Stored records
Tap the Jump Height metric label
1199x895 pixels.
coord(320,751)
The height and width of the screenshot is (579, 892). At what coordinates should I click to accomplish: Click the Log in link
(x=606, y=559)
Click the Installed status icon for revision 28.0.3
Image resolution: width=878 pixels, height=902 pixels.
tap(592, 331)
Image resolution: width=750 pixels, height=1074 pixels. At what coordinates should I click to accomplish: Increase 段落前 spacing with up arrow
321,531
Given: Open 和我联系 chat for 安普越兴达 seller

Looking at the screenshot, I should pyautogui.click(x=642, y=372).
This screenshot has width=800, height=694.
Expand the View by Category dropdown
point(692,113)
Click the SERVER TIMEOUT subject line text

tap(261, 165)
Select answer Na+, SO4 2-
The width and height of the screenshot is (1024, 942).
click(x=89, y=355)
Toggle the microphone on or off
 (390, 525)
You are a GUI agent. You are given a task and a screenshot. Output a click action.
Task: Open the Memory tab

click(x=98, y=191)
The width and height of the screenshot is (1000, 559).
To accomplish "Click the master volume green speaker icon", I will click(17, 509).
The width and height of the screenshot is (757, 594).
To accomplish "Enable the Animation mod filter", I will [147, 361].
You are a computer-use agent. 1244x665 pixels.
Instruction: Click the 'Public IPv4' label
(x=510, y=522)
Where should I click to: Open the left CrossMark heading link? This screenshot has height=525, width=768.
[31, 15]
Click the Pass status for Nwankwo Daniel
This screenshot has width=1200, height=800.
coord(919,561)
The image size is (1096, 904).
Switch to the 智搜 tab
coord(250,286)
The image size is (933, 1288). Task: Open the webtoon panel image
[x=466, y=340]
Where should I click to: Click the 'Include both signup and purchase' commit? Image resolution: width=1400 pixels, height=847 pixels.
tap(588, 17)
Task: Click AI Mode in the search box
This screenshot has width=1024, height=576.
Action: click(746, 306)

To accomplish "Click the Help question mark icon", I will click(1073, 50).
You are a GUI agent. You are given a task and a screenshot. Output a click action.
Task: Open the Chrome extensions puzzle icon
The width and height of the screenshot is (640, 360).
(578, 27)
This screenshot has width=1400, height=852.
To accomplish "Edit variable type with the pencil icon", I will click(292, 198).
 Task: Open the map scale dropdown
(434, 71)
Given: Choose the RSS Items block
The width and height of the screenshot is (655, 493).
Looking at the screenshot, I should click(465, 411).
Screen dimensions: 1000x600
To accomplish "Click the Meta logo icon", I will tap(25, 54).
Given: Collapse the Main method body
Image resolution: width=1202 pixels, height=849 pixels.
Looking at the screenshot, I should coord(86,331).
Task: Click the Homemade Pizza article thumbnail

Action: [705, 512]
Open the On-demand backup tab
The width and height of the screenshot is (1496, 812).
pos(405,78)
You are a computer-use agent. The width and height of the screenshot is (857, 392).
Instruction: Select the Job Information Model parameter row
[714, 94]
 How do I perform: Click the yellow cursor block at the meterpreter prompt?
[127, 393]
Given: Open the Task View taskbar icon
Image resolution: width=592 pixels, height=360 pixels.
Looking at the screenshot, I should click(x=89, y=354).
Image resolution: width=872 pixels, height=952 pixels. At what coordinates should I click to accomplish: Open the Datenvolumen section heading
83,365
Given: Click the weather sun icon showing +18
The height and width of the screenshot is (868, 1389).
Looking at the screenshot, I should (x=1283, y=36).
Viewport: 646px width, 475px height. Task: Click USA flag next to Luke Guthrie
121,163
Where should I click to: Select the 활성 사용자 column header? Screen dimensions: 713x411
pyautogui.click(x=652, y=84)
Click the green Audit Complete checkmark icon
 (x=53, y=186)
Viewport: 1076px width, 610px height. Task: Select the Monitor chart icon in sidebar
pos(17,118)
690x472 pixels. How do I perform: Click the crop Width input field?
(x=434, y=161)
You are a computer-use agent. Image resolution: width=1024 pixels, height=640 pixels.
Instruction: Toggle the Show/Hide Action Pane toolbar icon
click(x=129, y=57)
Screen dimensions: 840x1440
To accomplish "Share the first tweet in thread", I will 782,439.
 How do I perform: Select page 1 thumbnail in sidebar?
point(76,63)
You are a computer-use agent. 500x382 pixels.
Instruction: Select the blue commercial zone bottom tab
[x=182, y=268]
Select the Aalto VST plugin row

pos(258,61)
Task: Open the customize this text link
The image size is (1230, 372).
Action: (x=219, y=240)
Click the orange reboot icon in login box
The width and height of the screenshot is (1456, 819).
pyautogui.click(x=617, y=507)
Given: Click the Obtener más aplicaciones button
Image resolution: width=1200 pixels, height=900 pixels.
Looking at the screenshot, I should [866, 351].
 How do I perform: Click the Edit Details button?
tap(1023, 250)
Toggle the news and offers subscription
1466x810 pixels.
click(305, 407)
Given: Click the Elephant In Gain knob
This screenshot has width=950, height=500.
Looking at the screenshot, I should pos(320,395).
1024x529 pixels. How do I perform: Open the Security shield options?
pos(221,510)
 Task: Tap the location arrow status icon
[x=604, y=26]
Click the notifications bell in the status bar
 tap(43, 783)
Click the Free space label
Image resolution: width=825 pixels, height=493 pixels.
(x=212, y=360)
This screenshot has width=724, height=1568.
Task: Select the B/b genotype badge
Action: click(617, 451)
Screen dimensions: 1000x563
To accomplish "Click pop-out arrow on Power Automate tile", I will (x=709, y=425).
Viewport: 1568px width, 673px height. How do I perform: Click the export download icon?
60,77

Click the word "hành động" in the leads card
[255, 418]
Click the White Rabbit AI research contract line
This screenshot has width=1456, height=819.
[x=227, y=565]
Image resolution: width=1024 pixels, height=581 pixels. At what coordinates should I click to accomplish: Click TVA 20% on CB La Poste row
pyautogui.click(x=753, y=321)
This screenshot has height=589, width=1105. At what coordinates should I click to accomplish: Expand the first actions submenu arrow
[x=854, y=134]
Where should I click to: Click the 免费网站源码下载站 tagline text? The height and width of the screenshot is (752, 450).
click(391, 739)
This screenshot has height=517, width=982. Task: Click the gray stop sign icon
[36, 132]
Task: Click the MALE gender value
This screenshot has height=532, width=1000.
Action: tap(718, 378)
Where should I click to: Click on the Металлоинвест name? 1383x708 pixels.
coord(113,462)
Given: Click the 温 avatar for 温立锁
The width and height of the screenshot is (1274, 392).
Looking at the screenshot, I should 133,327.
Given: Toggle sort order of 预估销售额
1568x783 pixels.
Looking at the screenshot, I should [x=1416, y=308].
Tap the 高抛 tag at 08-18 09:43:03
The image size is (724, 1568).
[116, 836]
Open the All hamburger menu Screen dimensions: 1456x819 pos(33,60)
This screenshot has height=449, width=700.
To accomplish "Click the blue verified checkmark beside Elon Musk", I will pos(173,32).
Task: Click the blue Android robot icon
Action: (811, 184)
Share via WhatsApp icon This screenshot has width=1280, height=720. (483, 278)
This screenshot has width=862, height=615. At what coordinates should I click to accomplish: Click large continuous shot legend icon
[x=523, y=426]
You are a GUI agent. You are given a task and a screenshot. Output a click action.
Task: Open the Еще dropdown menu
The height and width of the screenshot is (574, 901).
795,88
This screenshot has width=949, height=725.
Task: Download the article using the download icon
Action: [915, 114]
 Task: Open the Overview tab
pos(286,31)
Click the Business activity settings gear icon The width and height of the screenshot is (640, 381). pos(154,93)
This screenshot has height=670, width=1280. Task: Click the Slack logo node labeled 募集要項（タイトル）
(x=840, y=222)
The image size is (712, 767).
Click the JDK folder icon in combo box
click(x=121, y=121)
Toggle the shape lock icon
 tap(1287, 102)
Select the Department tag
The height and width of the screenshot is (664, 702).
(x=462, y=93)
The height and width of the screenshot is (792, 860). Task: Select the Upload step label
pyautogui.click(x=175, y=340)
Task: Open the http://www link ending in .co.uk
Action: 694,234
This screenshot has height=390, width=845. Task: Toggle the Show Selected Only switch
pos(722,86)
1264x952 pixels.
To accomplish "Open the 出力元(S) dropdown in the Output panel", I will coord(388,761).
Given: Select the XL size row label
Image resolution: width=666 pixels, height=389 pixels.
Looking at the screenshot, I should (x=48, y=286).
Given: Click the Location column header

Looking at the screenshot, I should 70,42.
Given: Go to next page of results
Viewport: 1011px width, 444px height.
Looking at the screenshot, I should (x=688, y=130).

Problem details: If a line in the data contains the string "Share", copy it.

Task solution:
To accomplish "Share the first tweet in thread", I will 782,439.
Share via WhatsApp icon This screenshot has width=1280, height=720. (483, 278)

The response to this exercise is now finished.